Page excerpt —

——

Not Christmas, just being sick.
Christmas Day was actually great. For a few brief hours, everyone was well. Cindy's parents weren't doing so good when they arrived from Georgia a few days before Christmas and her dad especially was down for the count all the way up until Christmas morning. Cindy's sister Cheryl had been sick a few days earlier, then I got what I think was a combination of what both Cheryl and their dad had - a nasty stomach thing and a real energy-sapping virus. Then Cindy started feeling bad... But things are looking up. Cindy and I have both slept a lot, eaten a lot of soup and relaxed in front of the TV.
During my waking hours, I've been getting to know Cornell Woolrich and Roberto Bolano via Woolrich's Rear Window and Other Stories and Bolano's Last Evenings on Earth. Both are fascinating, yet very different writers. Woolrich's collection begins with "Rear Window," the film version just about everyone on the planet has seen (but probably hasn't read), followed by four other noir stories, two of which I finished today: "Post-Mortem" and "Three O'Clock." These stories are absolutely gripping, so filled with tension and suspense you'll think you're going to grind your teeth into chalk. Whew!
Bolano is just as gripping, although perhaps not as urgently gripping as Woolrich. I'm not quite halfway through the collection (which I'm actually reading as a warm-up to tackling the massive 2666), but three stories, "Sensini," "Enrique Martin," and "The Grub" are standouts. All of the stories (at least so far) deal with writers and the writing life, but are also so much more. Not for nothing are people going goo-goo over Bolano.

——

Data excerpt —

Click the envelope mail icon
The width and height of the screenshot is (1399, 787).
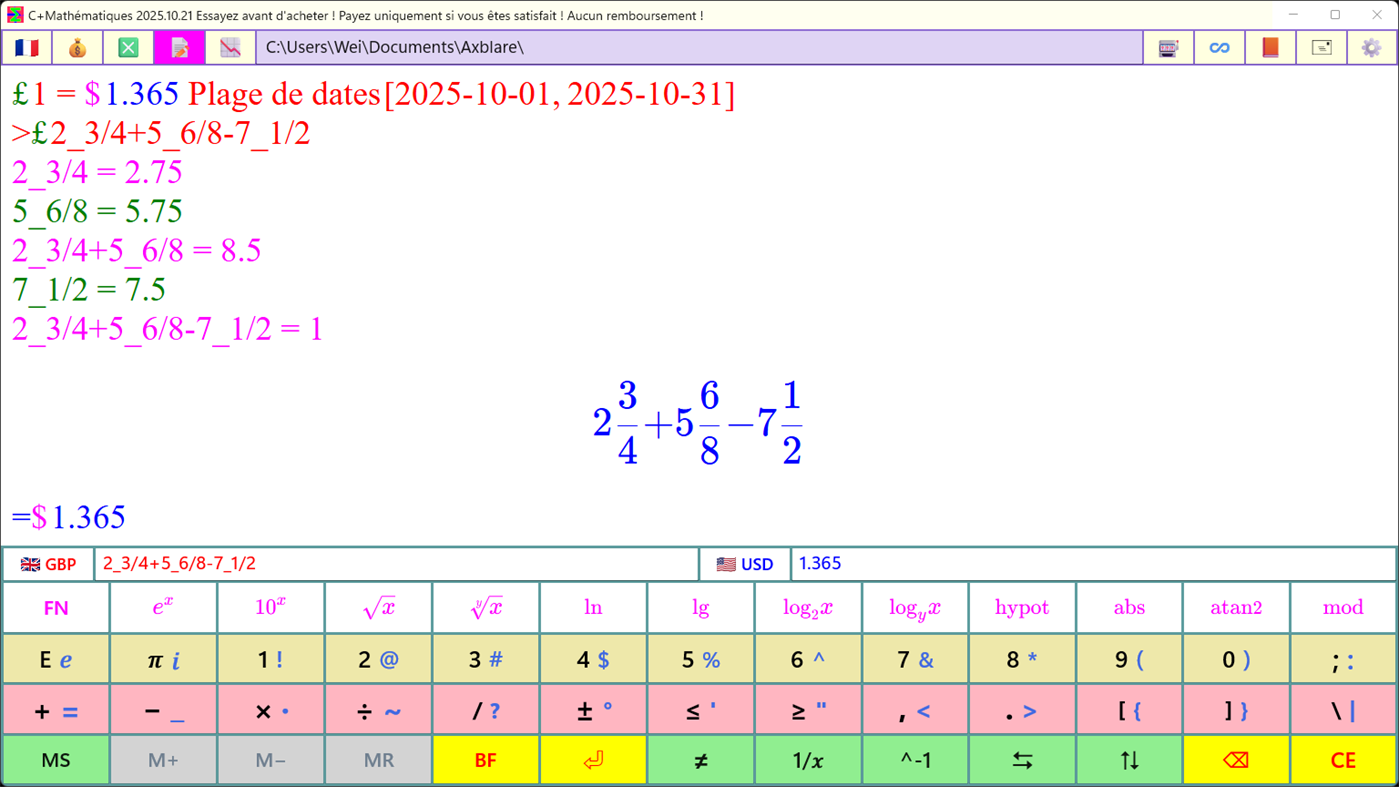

——

Work order — Repeat the portion of the holiday sick-days post above starting at "Christmas Day was" and ending at "front of the TV.", copying it word for word.

Task result —
Christmas Day was actually great. For a few brief hours, everyone was well. Cindy's parents weren't doing so good when they arrived from Georgia a few days before Christmas and her dad especially was down for the count all the way up until Christmas morning. Cindy's sister Cheryl had been sick a few days earlier, then I got what I think was a combination of what both Cheryl and their dad had - a nasty stomach thing and a real energy-sapping virus. Then Cindy started feeling bad... But things are looking up. Cindy and I have both slept a lot, eaten a lot of soup and relaxed in front of the TV.